The Incentive Salience of Alcohol: Translating the Effects of Genetic Variant in CNR1

Author Affiliations

Author Affiliations: Department of Psychology (Drs Hutchison, Haughey, Niculescu, Kaiser, and Filbey and Mr Schacht) and Institute of Behavioral Genetics (Dr Stitzel and Mr Horton), University of Colorado at Boulder.
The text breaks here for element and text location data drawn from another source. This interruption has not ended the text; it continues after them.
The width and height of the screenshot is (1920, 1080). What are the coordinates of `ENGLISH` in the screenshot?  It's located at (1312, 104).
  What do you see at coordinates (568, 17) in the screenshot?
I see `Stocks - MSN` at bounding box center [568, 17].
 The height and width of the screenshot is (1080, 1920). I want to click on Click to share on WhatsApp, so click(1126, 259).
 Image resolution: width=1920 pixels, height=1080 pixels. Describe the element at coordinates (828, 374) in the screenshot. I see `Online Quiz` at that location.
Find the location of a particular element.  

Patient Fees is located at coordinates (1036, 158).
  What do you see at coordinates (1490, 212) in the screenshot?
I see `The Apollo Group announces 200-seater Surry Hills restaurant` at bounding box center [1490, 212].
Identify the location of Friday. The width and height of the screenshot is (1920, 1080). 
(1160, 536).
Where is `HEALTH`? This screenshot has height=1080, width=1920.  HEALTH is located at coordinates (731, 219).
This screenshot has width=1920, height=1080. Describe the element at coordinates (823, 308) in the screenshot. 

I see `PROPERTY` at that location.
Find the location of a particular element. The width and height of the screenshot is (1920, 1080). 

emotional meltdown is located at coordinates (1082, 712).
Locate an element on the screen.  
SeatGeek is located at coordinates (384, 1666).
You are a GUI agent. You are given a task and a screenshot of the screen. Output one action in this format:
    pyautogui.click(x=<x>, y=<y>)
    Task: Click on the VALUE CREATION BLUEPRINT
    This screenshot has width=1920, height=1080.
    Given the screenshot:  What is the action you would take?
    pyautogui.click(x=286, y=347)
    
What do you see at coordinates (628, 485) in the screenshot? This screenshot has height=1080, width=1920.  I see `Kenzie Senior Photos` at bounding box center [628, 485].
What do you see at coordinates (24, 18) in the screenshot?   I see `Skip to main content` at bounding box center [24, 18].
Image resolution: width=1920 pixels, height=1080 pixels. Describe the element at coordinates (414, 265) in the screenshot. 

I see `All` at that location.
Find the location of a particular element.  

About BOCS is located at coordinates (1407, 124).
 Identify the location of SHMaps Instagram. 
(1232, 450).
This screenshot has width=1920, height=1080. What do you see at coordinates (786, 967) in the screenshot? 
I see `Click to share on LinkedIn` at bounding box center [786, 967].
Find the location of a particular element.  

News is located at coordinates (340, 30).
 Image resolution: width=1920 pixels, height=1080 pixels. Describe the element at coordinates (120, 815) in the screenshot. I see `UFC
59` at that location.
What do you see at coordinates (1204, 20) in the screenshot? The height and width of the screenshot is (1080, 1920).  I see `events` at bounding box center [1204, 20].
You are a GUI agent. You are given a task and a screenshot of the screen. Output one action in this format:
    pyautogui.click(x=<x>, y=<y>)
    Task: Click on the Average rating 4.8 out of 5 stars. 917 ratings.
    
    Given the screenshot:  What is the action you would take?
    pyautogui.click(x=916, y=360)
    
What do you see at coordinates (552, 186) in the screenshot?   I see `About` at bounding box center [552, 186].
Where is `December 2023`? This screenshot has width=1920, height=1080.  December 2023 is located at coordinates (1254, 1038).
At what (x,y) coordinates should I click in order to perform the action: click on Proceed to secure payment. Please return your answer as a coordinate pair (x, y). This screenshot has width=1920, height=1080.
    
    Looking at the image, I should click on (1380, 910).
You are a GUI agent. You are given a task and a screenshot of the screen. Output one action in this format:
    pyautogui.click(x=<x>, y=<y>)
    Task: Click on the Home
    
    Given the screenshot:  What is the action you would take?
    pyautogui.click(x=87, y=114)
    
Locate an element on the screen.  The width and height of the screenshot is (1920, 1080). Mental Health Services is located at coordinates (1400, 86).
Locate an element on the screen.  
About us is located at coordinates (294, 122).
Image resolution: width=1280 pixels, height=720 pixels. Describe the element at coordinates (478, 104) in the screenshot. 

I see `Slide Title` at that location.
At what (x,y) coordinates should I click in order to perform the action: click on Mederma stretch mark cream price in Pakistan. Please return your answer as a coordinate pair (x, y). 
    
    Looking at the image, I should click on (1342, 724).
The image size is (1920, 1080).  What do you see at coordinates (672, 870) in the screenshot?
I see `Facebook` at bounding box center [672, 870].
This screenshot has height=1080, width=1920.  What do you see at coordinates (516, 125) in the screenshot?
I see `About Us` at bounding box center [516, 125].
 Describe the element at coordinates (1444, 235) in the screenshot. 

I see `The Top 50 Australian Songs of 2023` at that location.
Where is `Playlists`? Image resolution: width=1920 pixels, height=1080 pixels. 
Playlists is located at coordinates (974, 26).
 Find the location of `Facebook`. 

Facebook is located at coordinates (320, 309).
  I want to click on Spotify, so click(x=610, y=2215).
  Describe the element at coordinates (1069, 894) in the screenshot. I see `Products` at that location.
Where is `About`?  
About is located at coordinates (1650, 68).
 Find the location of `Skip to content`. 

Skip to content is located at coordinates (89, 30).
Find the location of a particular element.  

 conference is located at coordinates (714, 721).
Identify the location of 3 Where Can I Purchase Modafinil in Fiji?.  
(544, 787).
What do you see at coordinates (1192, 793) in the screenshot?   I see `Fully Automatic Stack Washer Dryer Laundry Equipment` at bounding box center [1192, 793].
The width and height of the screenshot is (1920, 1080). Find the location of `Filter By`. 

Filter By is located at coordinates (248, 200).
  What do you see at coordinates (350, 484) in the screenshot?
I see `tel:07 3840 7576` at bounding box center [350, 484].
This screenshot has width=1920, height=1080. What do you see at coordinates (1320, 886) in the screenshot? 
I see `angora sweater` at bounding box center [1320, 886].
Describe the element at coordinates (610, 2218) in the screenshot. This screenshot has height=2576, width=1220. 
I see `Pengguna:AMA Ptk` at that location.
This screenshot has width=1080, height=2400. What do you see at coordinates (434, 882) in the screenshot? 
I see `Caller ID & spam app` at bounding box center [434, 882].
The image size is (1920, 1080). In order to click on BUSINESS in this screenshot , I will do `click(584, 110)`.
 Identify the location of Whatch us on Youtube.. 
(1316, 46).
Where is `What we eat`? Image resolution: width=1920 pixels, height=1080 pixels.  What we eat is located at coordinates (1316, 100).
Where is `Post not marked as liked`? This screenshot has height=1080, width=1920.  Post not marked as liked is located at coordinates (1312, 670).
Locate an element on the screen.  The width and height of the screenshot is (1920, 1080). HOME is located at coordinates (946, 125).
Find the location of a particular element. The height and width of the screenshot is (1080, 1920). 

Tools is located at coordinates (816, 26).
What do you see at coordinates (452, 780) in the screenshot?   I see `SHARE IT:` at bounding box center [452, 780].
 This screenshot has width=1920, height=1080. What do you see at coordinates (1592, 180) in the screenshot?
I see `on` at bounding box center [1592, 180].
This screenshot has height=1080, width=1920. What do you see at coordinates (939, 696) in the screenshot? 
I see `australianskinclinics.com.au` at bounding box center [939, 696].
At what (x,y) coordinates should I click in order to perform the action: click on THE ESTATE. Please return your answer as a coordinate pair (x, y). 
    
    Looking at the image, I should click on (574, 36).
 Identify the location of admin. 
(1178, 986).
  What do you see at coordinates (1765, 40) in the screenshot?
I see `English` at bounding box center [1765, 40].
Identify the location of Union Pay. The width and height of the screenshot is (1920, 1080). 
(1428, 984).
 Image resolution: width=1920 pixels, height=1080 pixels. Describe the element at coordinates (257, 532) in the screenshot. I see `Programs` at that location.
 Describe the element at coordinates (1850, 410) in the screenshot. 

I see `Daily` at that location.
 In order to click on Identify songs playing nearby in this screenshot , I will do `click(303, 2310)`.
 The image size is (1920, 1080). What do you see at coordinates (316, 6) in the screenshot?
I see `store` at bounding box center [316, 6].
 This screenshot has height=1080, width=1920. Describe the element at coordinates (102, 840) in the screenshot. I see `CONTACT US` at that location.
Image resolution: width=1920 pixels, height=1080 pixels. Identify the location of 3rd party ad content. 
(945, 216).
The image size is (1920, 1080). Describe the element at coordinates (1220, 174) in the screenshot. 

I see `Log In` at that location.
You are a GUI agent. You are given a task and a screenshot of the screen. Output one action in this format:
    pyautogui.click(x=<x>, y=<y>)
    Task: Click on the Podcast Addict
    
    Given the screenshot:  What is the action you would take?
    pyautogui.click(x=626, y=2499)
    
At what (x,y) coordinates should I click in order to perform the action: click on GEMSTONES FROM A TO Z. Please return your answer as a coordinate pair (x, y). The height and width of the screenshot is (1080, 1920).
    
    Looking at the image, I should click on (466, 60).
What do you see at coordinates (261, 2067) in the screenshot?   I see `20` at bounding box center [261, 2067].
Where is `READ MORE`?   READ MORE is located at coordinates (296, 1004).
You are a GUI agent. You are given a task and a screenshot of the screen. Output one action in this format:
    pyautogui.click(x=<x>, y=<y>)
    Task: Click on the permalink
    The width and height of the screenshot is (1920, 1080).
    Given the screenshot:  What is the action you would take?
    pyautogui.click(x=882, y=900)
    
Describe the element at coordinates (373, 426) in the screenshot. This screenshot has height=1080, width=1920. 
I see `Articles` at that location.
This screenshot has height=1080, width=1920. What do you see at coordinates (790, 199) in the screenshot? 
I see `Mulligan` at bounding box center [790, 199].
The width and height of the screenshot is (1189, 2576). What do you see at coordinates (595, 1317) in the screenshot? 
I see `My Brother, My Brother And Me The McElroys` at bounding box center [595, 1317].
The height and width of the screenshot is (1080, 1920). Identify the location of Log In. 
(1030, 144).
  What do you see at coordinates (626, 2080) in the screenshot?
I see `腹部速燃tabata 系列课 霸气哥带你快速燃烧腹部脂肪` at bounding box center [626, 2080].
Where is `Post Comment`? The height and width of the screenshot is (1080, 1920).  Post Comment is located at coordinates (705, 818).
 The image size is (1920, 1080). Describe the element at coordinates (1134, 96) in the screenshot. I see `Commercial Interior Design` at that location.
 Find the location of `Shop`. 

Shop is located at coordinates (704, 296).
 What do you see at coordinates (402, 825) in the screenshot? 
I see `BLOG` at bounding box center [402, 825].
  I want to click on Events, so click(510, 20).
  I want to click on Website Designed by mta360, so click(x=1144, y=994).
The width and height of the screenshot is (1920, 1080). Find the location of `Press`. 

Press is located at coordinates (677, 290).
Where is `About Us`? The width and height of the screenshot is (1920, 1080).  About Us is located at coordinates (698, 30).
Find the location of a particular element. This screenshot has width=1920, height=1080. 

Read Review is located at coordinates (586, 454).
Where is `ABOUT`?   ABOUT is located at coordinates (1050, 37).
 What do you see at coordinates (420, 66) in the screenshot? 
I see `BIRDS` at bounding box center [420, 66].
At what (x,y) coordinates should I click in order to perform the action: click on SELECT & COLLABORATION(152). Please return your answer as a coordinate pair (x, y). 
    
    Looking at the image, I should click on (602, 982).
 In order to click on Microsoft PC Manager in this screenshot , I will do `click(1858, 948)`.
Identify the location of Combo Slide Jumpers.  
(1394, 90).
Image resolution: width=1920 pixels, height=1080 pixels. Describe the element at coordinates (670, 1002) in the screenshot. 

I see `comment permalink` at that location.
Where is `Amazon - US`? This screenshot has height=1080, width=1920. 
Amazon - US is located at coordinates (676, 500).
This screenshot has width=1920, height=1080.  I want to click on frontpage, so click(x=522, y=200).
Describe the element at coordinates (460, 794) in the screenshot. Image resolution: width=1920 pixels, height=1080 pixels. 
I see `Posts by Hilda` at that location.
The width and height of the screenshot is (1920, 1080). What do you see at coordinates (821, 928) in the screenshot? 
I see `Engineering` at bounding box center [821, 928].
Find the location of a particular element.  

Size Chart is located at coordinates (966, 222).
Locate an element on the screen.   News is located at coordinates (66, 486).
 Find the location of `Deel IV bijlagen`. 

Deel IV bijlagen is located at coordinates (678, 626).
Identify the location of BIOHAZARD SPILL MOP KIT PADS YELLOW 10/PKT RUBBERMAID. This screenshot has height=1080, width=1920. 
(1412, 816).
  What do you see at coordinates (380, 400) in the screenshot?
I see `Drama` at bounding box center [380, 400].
Drs Hutchison and Filbey are now with The MIND, Albuquerque, New Mexico.

Arch Gen Psychiatry. 2008;65(7):841-850. doi:10.1001/archpsyc.65.7.841
Abstract

Context  The gene that codes for cannabinoid receptor 1 (CNR1) represents an important target for investigations designed to elucidate individual differences in the etiology of alcohol dependence.

Objective  To achieve a better understanding of the role of the CNR1 gene in the etiology and treatment of alcohol dependence.

Design  The present investigation spans multiple levels of analysis, including receptor binding in postmortem brain tissue, neuroimaging, human laboratory models, and analyses of treatment outcome data.

Results  Findings indicate that the C allele of rs2023239 is associated with greater CB1 binding in the prefrontal cortex, greater alcohol cue–elicited brain activation in the midbrain and prefrontal cortex, greater subjective reward when consuming alcohol, and more positive outcomes after treatment with a medication that targets the mesocorticolimbic neurocircuitry. In addition, there were strong correlations between cue-elicited brain activation and alcohol consumption measures in individuals with the C allele.

Conclusion  Individuals with the C allele may be more susceptible to changes in the mesocorticolimbic neurocircuitry that is involved in the attribution of incentive salience after repeated exposure to alcohol.